▶ Passage choisi:
#####

En outre, elle est aussi représentante des artistes depuis 2018 au sein du Conseil Consultatif de la Culture à Genève.

Elle a en outre trouvé le temps de faire deux gosses, désormais adultes.
Tempérament de déménageuse
Michel Maserey notait Le Temps que «Béatrice Graf joue librement partout où elle se trouve et se déplace avec son instrument aussi naturellement qu’une guitariste avec sa six-cordes.» C’est juste un peu plus lourd et encombrant. C’est qu’elle a de l’endurance la Graf!
En ayant eu marre de répéter dans des caves, elle s’est inventé une batterie-valise d’extérieur histoire de s’exercer en nature.
En tirant ses cymbales
Ou vadrouiller/partir en tournées. Car la batteuse a la bougeotte, son programme entre avril et juin 2025 le prouve: le 02.04. Luxembourg, le 03.04. Jena, le 12.04. Berne, 03.05. Sion, 15.05/16.05. La Chaux-de-Fonds, 17.05. Zug, 01.06. Mannheim et le 07.06. Vevey.

Le tout en transbahutant son matériel. Bon, pas vraiment une batterie complète. Parfois un ami musicien lui prête une grosse caisse sur place ou tous ses instruments. Béatrice Graf fait avec. Entre deux gigs, elle enregistre, n’hésitant pas à envoyer en l’air ses impulsions rythmées.

#####

▶ Informations extraites:
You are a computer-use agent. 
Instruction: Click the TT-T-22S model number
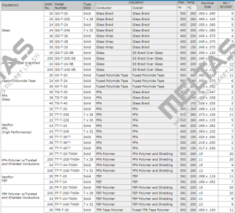click(62, 120)
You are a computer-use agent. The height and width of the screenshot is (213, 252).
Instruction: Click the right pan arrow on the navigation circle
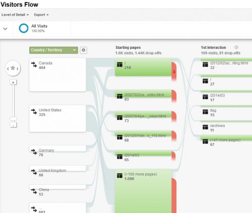(18, 68)
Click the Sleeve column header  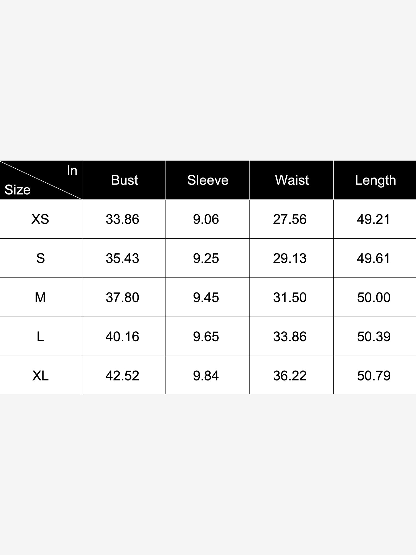tap(208, 180)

#####

▶ À faire:
D'après le passage choisi, depuis quelle année Béatrice Graf représente-t-elle les artistes au Conseil Consultatif de la Culture à Genève ? La liste ci-dessus ne sert à rien ici.

▶ Réponse écrite:
Depuis 2018.